To add onto this, it’s worth pointing out that MLIR and Mojo are not magic. The “ML” in MLIR stands for “multi-level”; think Inception for LLVM rather than Machine Learning. In fact, LLVM IR is a MLIR “dialect”. Most Mojo code running on CPU (and likely a lot running on GPU) is “lowered” from a higher-level dialect into LLVM IR, while all Julia code is lowered from a higher-level IR which is not a MLIR dialect into LLVM IR.
This should offer some insight into why just making Julia use MLIR instead of LLVM IR directly wouldn’t change much. Does that mean there’s no benefit to using MLIR? No. You could imagine how a library like Coil.jl could benefit if Julia IR was a MLIR dialect. Other non-LLVM MLIR dialects help Mojo achieve functionality like auto-vectorization at the language level, while the Julia ecosystem has to deal with issues like Why is LoopVectorization deprecated? because trying to integrate with the compiler is far more fragile.

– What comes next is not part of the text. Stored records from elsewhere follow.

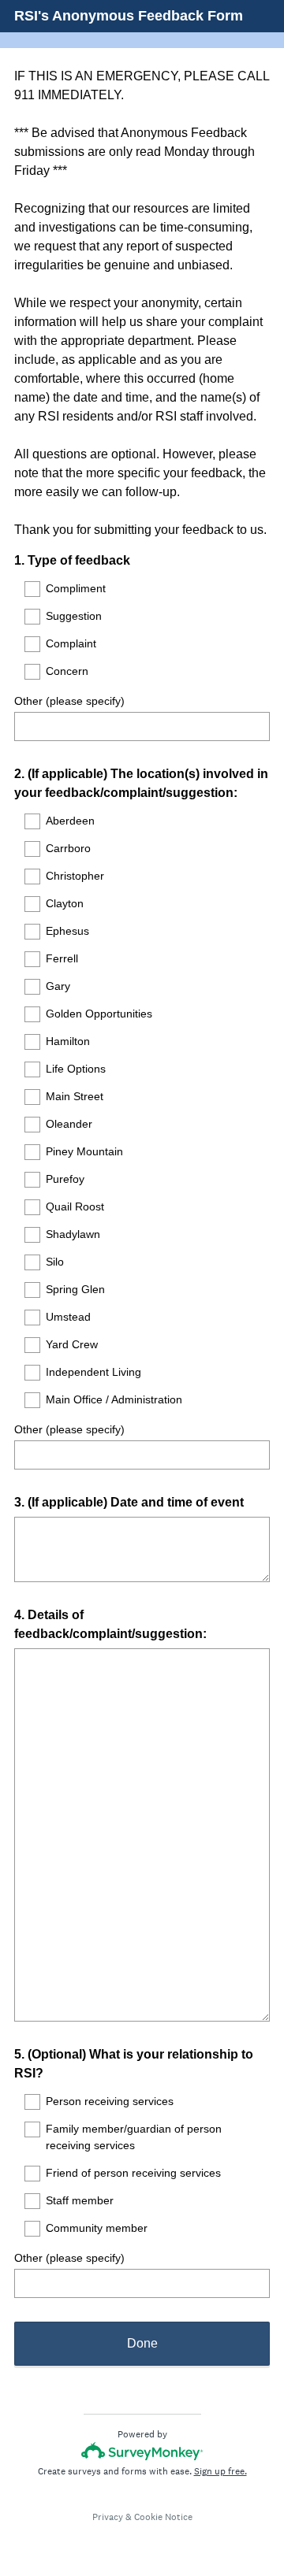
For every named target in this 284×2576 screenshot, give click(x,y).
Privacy (107, 2517)
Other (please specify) (69, 701)
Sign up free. (220, 2471)
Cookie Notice (163, 2517)
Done (142, 2343)
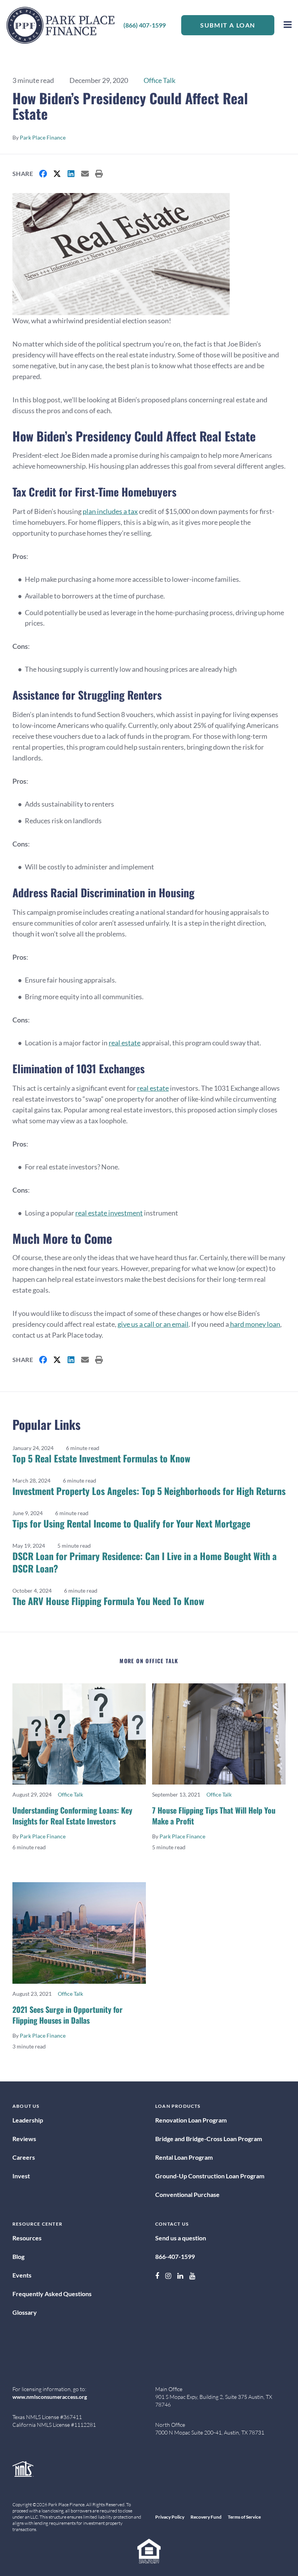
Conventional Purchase (187, 2194)
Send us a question (180, 2237)
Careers (23, 2157)
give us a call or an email (153, 1324)
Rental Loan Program (184, 2157)
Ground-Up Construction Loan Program (209, 2175)
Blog (18, 2256)
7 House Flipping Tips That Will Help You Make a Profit (213, 1815)
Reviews (24, 2138)
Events (21, 2275)
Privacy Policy (169, 2517)
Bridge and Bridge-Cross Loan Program (208, 2138)
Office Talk (159, 80)
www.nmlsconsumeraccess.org (49, 2396)
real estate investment (109, 1213)
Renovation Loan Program (191, 2120)
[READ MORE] (79, 1734)
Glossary (24, 2312)
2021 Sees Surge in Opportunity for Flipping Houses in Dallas (67, 2015)
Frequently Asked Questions (52, 2293)
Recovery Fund (206, 2517)
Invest (21, 2175)
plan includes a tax (110, 511)
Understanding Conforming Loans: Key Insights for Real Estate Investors (72, 1815)
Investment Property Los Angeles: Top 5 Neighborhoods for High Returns (149, 1491)
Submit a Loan (227, 25)
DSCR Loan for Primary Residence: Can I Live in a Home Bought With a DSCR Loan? (144, 1562)
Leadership (27, 2120)
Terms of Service (244, 2517)
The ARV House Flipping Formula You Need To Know (108, 1601)
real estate (124, 1042)
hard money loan (254, 1324)
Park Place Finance (43, 137)
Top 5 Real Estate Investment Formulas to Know (101, 1458)
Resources (27, 2237)
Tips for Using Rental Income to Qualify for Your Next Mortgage (131, 1523)
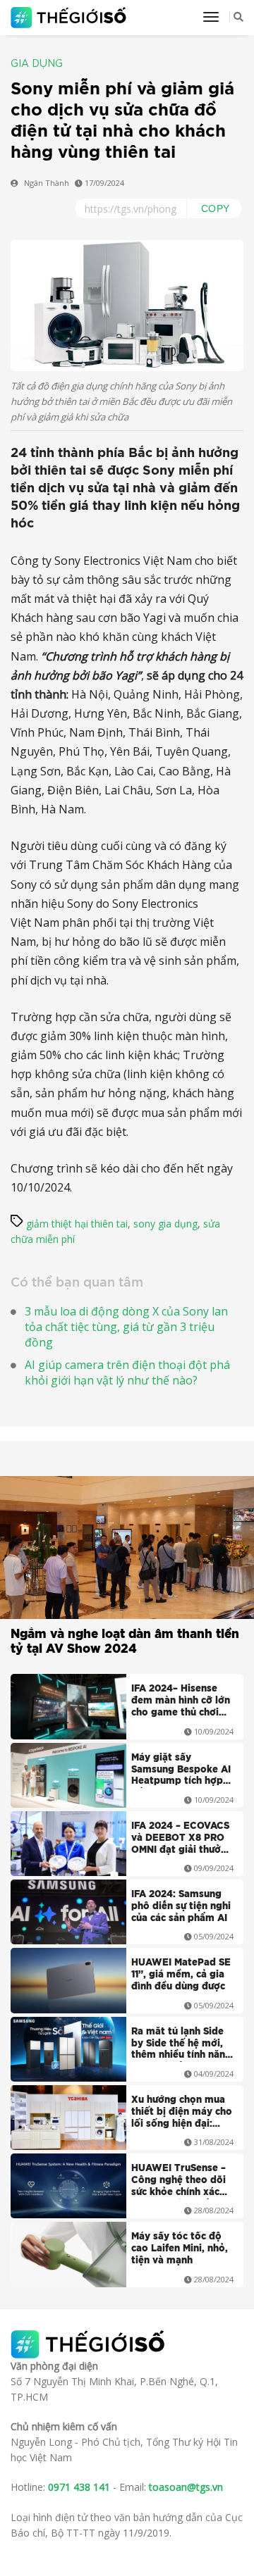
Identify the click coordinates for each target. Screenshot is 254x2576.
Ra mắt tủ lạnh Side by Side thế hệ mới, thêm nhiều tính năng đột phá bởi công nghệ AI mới (181, 2045)
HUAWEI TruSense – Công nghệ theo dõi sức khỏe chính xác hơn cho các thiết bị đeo (178, 2181)
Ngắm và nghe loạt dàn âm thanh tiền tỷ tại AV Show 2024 (125, 1641)
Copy (215, 208)
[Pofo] (70, 17)
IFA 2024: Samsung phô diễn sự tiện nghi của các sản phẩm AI (181, 1906)
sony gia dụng (165, 1223)
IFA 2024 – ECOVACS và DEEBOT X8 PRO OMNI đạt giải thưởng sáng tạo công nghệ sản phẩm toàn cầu (182, 1839)
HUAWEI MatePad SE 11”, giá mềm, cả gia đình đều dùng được (181, 1975)
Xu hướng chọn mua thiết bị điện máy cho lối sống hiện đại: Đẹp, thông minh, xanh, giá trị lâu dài (181, 2113)
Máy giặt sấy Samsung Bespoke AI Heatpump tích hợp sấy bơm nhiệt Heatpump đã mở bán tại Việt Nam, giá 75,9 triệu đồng (181, 1771)
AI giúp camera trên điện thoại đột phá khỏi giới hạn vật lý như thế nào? (127, 1372)
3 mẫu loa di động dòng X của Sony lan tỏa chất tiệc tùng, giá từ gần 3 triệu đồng (126, 1326)
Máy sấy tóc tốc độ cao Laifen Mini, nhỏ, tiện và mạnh (179, 2248)
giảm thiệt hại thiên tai (77, 1223)
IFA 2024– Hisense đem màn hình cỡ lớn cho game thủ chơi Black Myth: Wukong (180, 1702)
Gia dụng (37, 64)
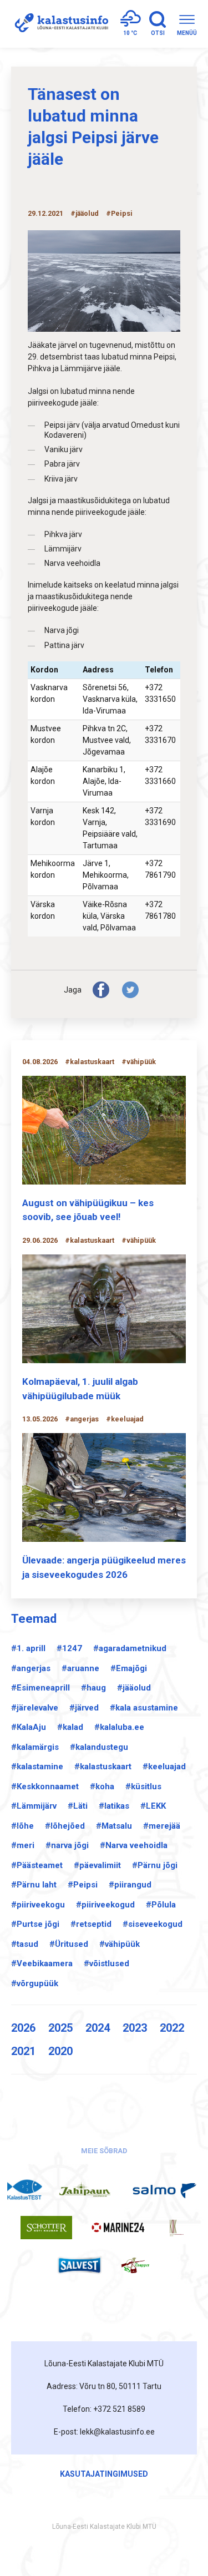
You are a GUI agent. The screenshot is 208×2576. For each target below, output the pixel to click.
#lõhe (22, 1826)
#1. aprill (28, 1648)
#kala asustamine (144, 1708)
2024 (97, 2028)
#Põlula (161, 1905)
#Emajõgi (128, 1668)
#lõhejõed (65, 1826)
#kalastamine (37, 1767)
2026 (23, 2028)
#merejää (161, 1826)
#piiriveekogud (105, 1905)
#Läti (78, 1806)
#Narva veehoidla (134, 1845)
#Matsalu (114, 1826)
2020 (60, 2051)
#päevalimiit (97, 1865)
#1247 (69, 1648)
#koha (102, 1786)
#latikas (114, 1806)
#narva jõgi (67, 1845)
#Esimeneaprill (40, 1688)
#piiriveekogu (38, 1905)
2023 (135, 2028)
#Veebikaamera (42, 1963)
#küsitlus (143, 1786)
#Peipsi (83, 1885)
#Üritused (68, 1944)
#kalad (70, 1727)
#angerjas (30, 1668)
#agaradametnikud (129, 1648)
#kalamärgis (35, 1747)
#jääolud (134, 1688)
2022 (172, 2028)
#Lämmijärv (34, 1806)
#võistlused (106, 1963)
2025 (60, 2028)
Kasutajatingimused (104, 2473)
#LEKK (153, 1806)
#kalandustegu (99, 1747)
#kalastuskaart (102, 1767)
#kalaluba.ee (119, 1727)
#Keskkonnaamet (45, 1786)
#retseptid (90, 1924)
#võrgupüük (34, 1983)
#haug (93, 1688)
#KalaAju (28, 1727)
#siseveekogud (152, 1924)
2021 (23, 2051)
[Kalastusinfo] (59, 24)
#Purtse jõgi (35, 1924)
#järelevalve (34, 1708)
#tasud (24, 1944)
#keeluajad (164, 1767)
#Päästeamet (37, 1865)
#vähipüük (119, 1944)
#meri (22, 1845)
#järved (84, 1708)
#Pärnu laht (34, 1885)
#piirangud (130, 1885)
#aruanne (80, 1668)
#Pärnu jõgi (154, 1865)
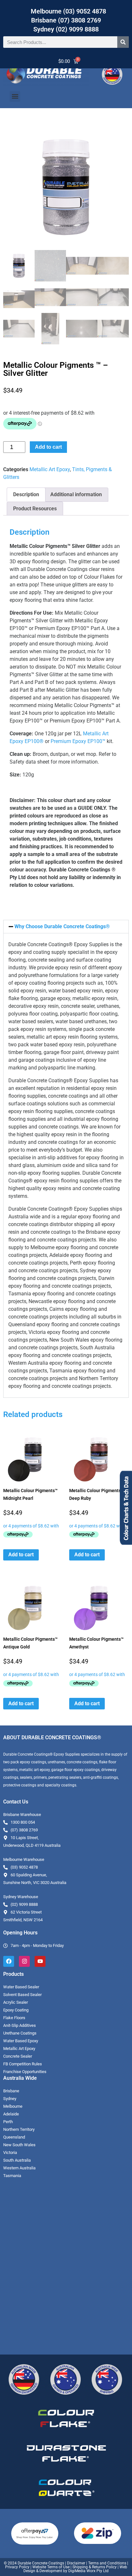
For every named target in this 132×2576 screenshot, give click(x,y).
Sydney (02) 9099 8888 (66, 29)
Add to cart (48, 447)
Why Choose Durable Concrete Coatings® (62, 926)
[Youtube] (40, 1961)
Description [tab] (26, 494)
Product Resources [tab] (35, 509)
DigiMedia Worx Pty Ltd (88, 2571)
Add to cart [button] (21, 1555)
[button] (15, 96)
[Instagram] (24, 1961)
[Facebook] (8, 1961)
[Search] (123, 42)
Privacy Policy (17, 2567)
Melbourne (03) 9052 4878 (68, 11)
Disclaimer (76, 2563)
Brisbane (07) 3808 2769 (66, 20)
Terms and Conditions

Lastly, I should point out that neither Mojo nor the Julia ecosystem support TPUs right now. There have been attempts to get Julia code running on TPUs, but see above about fragile compiler integration. Additionally, TPUs speak a very limited set of high-level array operations and nothing else. Given most Julia and Mojo code is being written at a significantly lower level and using constructs (e.g. complex loops, lazy conditionals with side effects) that are not supported in the XLA IR TPUs use, it’s unlikely either will get great language-level support any time soon. The best path is likely via some high-level DSL, which is basically what JAX is for Python.